With NIH Grant, Developers Focus on Cultural Attunement of GenAI Tools

July 11, 2024
SBIR grant to fund the expansion of mpathic’s generative AI tools to facilitate cultural attunement between mental health providers and patients

A company called mpathic has received a National Institutes of Health Small Business Innovation Research (SBIR) grant to fund the expansion of its generative AI tools to facilitate cultural attunement between mental health providers and patients, bridge the gap in mental healthcare for underserved racial and ethnic populations, and potentially improve therapeutic outcomes and patient satisfaction.

Racial and ethnic minorities report higher rates of mental illness compared to white and privileged communities, but are less likely to find or access high-quality care, and less likely to finish treatment. These same communities often feel that mental health clinicians lack “cultural attunement,” where a clinician is understanding and responsive to the intersection of societal context, culture, and power of the patient’s lived experience, and are ill-equipped to respond to their mental health needs in an empathetic and affirming manner. Cultural attunement has been shown to be the driving factor that retains racial and ethnic minorities in mental healthcare.

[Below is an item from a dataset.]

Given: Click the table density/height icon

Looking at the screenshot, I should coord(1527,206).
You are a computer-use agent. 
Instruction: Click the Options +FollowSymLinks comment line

The company notes that many digital health innovations are intended to improve patient-clinician relationships and the overall patient experience, including AI-powered technologies such as chatbots and ambient AI assistants. But male-dominant hetero-white language is the internet’s most prevalent language and is the foundation for widely used health technology AI models.

The company says it is the first to build a conversational analytics platform to detect and correct for cultural attunement. 

In this project, mpathic will employ AI and natural language processing on conversational data from 300 30-minute health coaching sessions from a provider organization called Wave to improve cultural attunement in real-time provider-patient interactions. 

Wave delivers personalized virtual mental health care through a combination of an app-based digital experience and certified mental health coaches. Wave’s inclusive design processes and equitable hiring practices have supported an 85% non-white, non-male and non-straight team of therapists, coaches and care navigators, lending itself to an equally diverse user population and coaching session transcript data.

In a recent interview, Alison Cerezo, Ph.D., mpathic’s senior vice president of research & health equity, discussed the project. “We mapped out what it could look like to develop an AI company that really had health equity at its core and was very attuned to the ways that AI could be biased, and trying to really address that at the root cause,” she said. 

To do this work, mpathic is using Wave’s provider-patient appointment transcripts to build its AI model, she added. 

 “It is often the case that as we talk about AI, people talk about AI bias, but people don't always have very robust or clear ways of being able to address that, so a large portion of my job is really devoted to data partnerships,” Cerezo said. “That’s what we're doing with Wave — being able to collect rigorous data along with metadata so that we can track how the AI models work differently for different groups of people. When we talk about using AI in the healthcare space, there's oftentimes a focus on patient data, but what's really critical is provider data if you're going to develop co-pilots that can support providers to deliver higher quality care free of bias. That's why data partnerships are critical. Because your models are being trained on provider inputs and behaviors.”

“On the provider level, we are dedicated to an inclusive hiring funnel, where we are making sure that we have traditionally underrepresented populations on our treatment teams,” said Sarah Adler, Psy.D., founder and CEO of Wave.

“As a potential future customer of this product that we are working together to build, I would say that is a little bit of a chicken-and-egg situation," Adler added. "They're partnering with us because they understand the robust clinical quality of our service delivery model; we will then ultimately want to partner with them because their data is actually built on a robust clinical model. So we are investing in building something that will eventually help us leap forward into the future in terms of using generative AI, which is very much within our roadmap, but ensuring that we're using a product like an mpathic product, which has the robust clinical validity that underlies the modeling.”

“There are ways that people are developing apps off the cuff, which can be dangerous and scary,” Cerezo said. “That is why we were incredibly careful to choose Wave as our data partner, because Sarah's built a really wonderful company. Sarah's a licensed clinical psychologist. I am as well. We understand on the clinical front the barriers that prevent providers from being able to deliver quality care, but also barriers of the system itself. So this is one of our ways of being able to integrate into systems to ensure that AI can do good by providers and good by patients.”